Robert Woodberry studied why some nations developed stable representative democracies in which citizens enjoy the rights to vote, speak, and assemble freely, while neighboring countries suffer authoritarian rulers and internal conflict. He also looked at public health and economic growth in countries that had seemingly similar geography, cultural background, and natural resources and created a statistical model to test the connection between missionary work and the health of nations. He looked very carefully to be sure not to confuse correlation with causation. For example, what if missionaries went to places predisposed to democracy? Or what if the colonizing country was actually the catalyst for the move toward democracy?
What he found was that the impact of missions on global democracy was huge. This became his claim: "Areas where Protestant missionaries had a significant presence in the past are on average more economically developed today, with comparatively better health, lower infant mortality, lower corruption, greater literacy, higher educational attainment (especially for women) and more robust membership in nongovernmental associations."
He had proof that missionaries had educated women and the poor; they had promoted widespread printing of tens of thousands of religious texts; led nationalist movements that empowered ordinary citizens; and mass education and mass literacy were very deliberate projects of missionaries as they wanted nationals to be able to read the Bible. Literacy, of course, leads to democratic movements.
This research has since been picked up by the American Political Science movement and Woodberry has received awards for his work on the subject. It is beginning to change the way scholars, aid workers, and economists think about democracy and development.
There is something here for the church to learn as well.

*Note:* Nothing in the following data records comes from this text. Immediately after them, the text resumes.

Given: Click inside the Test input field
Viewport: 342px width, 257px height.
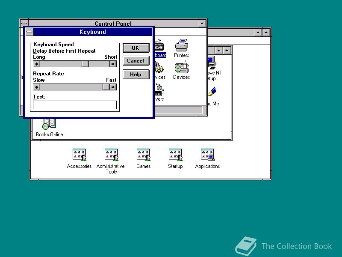Looking at the screenshot, I should click(75, 105).
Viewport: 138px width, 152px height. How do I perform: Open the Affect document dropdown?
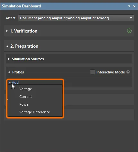pos(76,18)
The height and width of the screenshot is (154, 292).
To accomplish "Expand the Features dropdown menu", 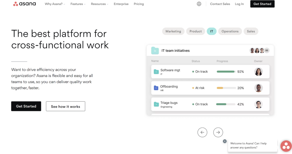I will [78, 4].
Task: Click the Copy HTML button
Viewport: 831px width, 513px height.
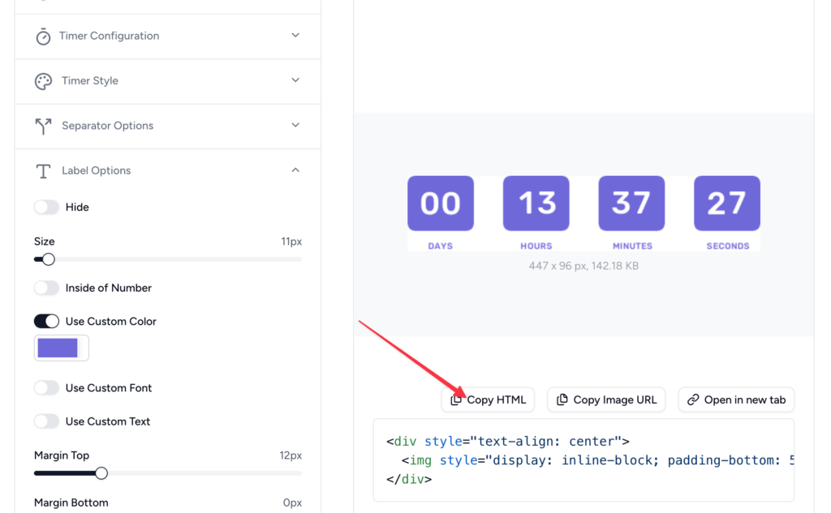Action: tap(488, 399)
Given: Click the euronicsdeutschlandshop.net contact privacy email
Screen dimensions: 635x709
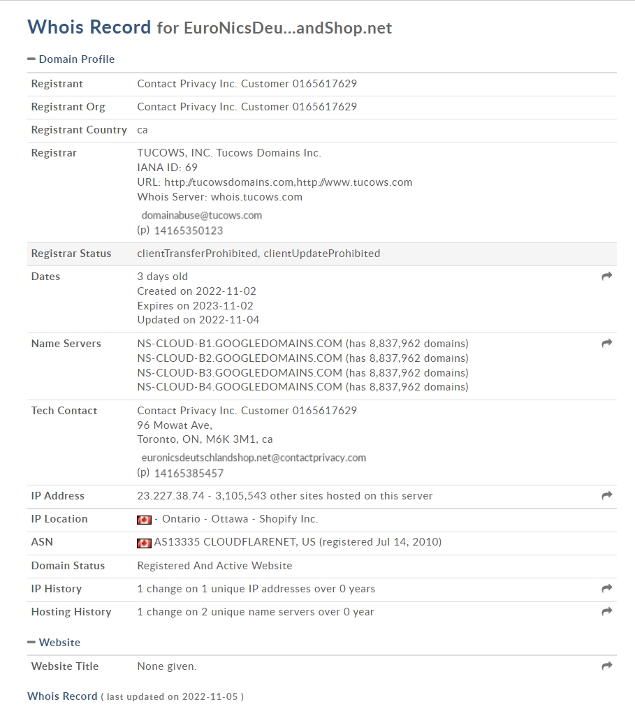Looking at the screenshot, I should pos(254,458).
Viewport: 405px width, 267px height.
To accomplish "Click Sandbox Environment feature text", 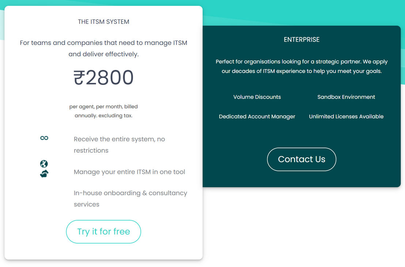I will tap(346, 97).
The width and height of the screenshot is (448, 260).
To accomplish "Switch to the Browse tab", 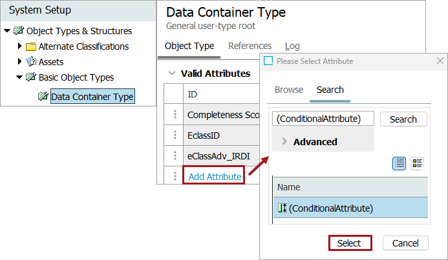I will click(x=288, y=90).
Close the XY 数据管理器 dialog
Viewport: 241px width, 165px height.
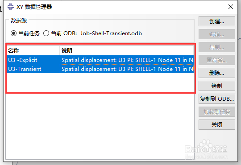231,7
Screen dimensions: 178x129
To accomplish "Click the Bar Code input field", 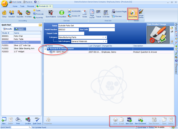I will click(102, 30).
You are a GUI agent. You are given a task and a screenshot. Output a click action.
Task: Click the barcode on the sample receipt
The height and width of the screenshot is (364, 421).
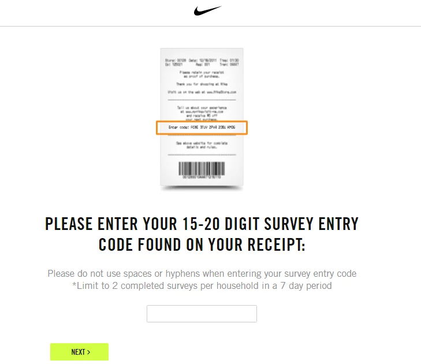tap(202, 168)
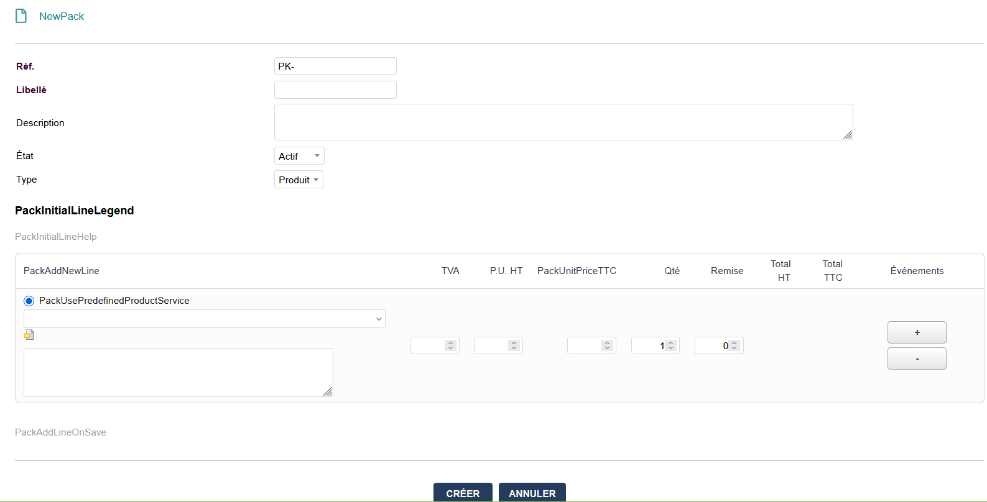Click the new document icon below product selector

coord(29,335)
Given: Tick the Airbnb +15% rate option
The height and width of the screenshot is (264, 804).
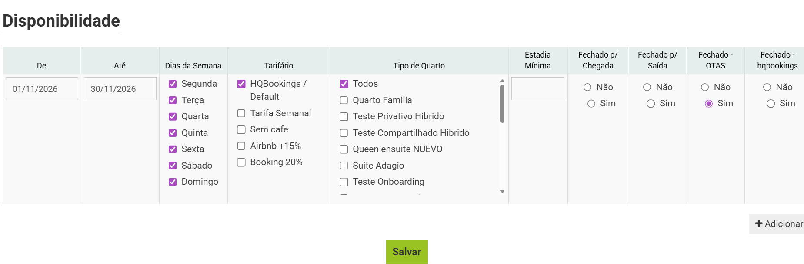Looking at the screenshot, I should point(241,146).
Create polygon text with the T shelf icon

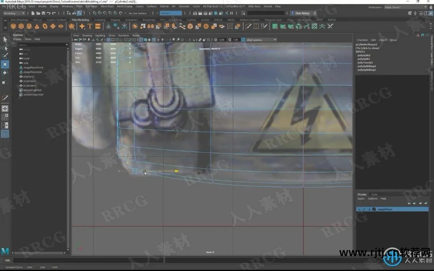pos(90,26)
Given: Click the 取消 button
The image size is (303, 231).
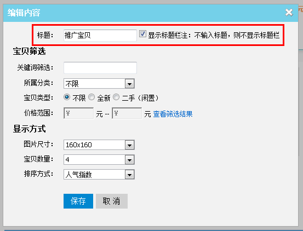Looking at the screenshot, I should pos(112,201).
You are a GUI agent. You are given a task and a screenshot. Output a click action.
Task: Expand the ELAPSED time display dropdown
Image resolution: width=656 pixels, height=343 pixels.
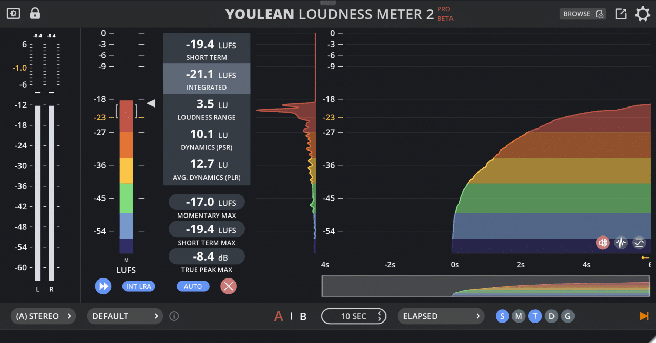[x=441, y=316]
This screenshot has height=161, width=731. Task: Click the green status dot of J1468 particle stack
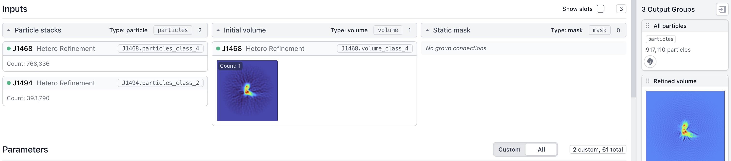pos(9,49)
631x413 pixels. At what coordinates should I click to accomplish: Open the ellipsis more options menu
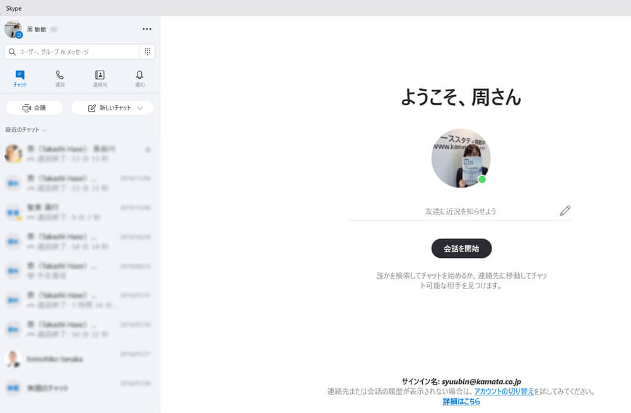click(147, 28)
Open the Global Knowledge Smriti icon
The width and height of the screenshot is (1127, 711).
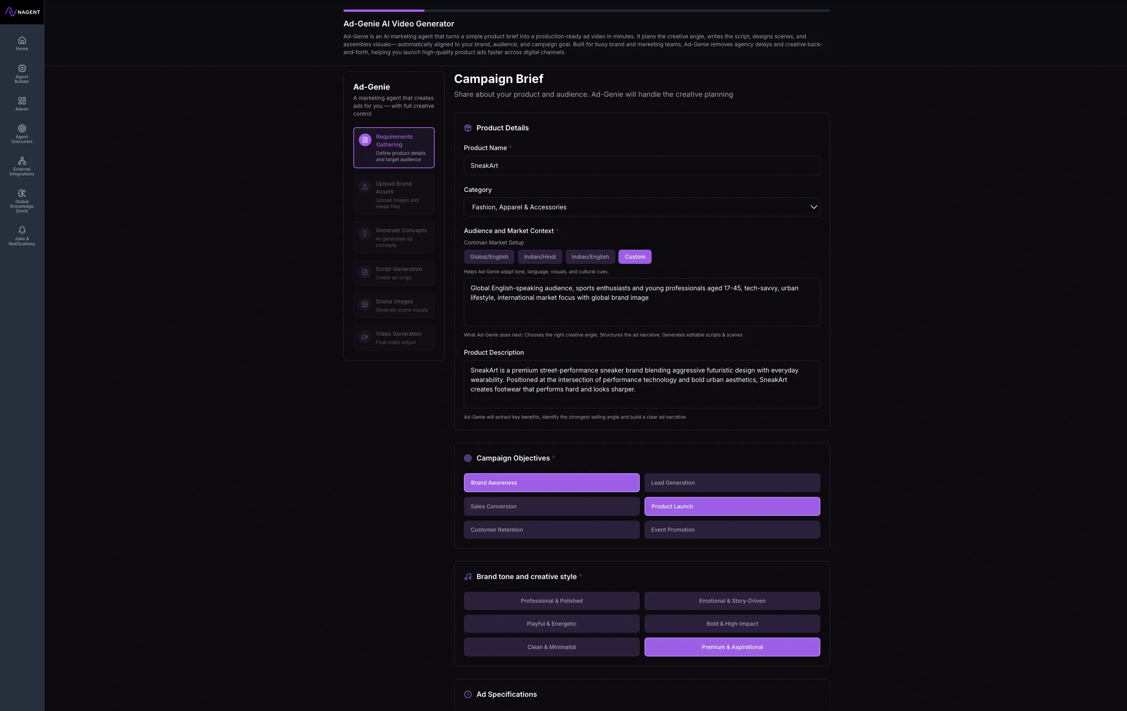(22, 193)
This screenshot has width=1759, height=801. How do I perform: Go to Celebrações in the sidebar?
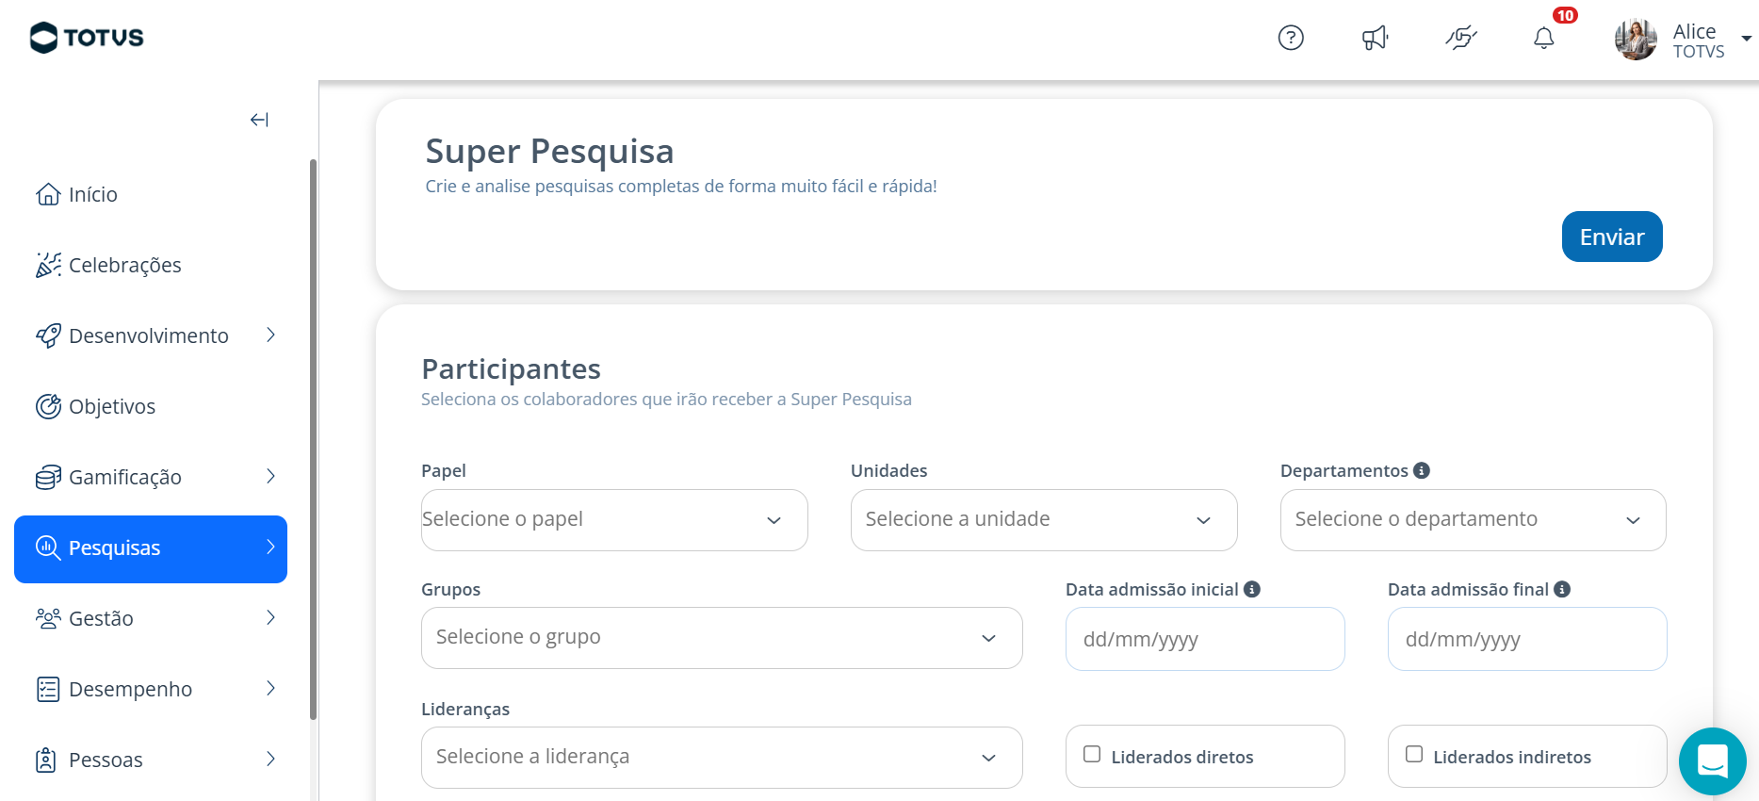tap(124, 266)
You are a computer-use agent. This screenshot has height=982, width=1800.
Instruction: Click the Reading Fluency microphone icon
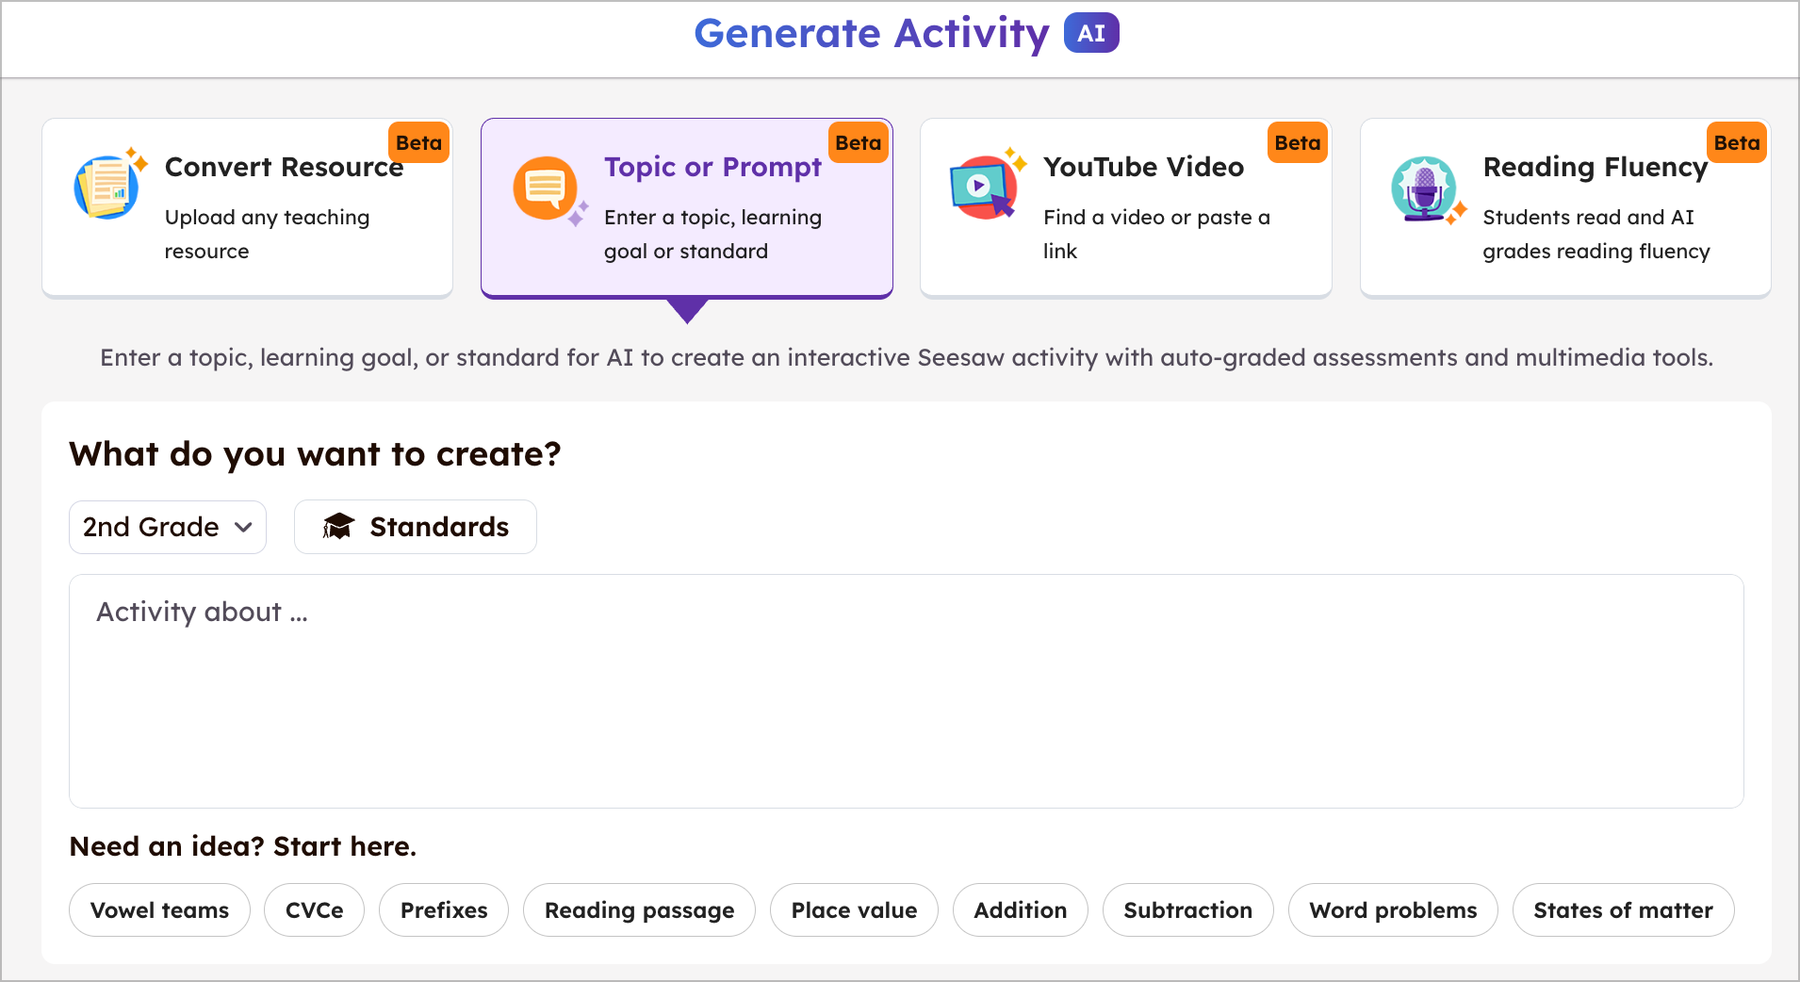click(1424, 188)
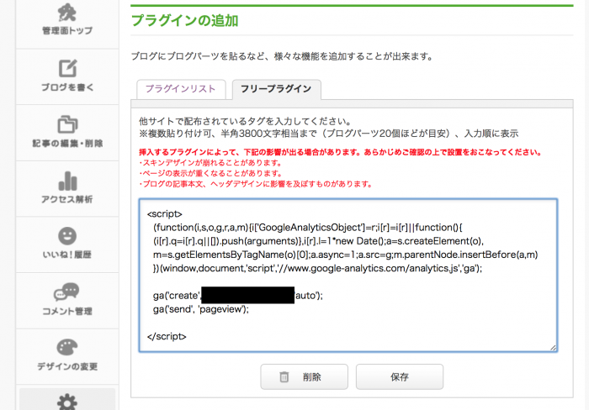Open the デザインの変更 palette icon
589x410 pixels.
click(67, 347)
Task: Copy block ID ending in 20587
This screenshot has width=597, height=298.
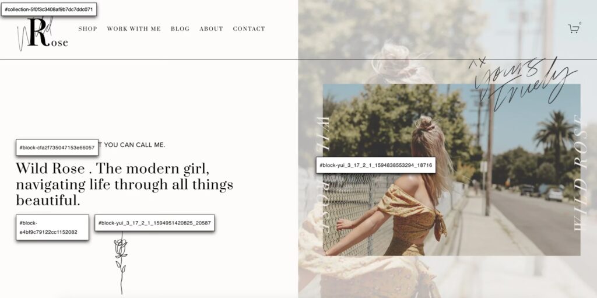Action: click(154, 223)
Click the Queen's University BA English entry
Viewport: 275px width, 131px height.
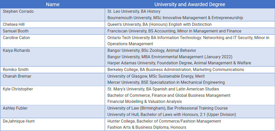[159, 25]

The ugly character of the missionary can be transformed and we can see a sign of God's greater purposes being worked out through the lives of imperfect but devoted people.
For me, it helps me not to cringe as much when I hear the word "missionary" ascribed to me. It makes me feel affirmed in the work that I do in church based economic development, which I also hope leads to greater democracy, voice for the poor, and greater justice overall.
This past week we gave out a second round of loans, this time to four groups and four individuals, including several new church groups and including the city of Eldoret now. Kitale started a new class with ten new churches in attendance again. The three new associations formed through our work thus far are meeting and continuing to find their voice in their sector. I always thought I was a different type of missionary, doing business development rather than church planting - but now I feel like I fit in more closely. I still probably won't refer to myself as a missionary, but maybe I won't cringe as much when it happens.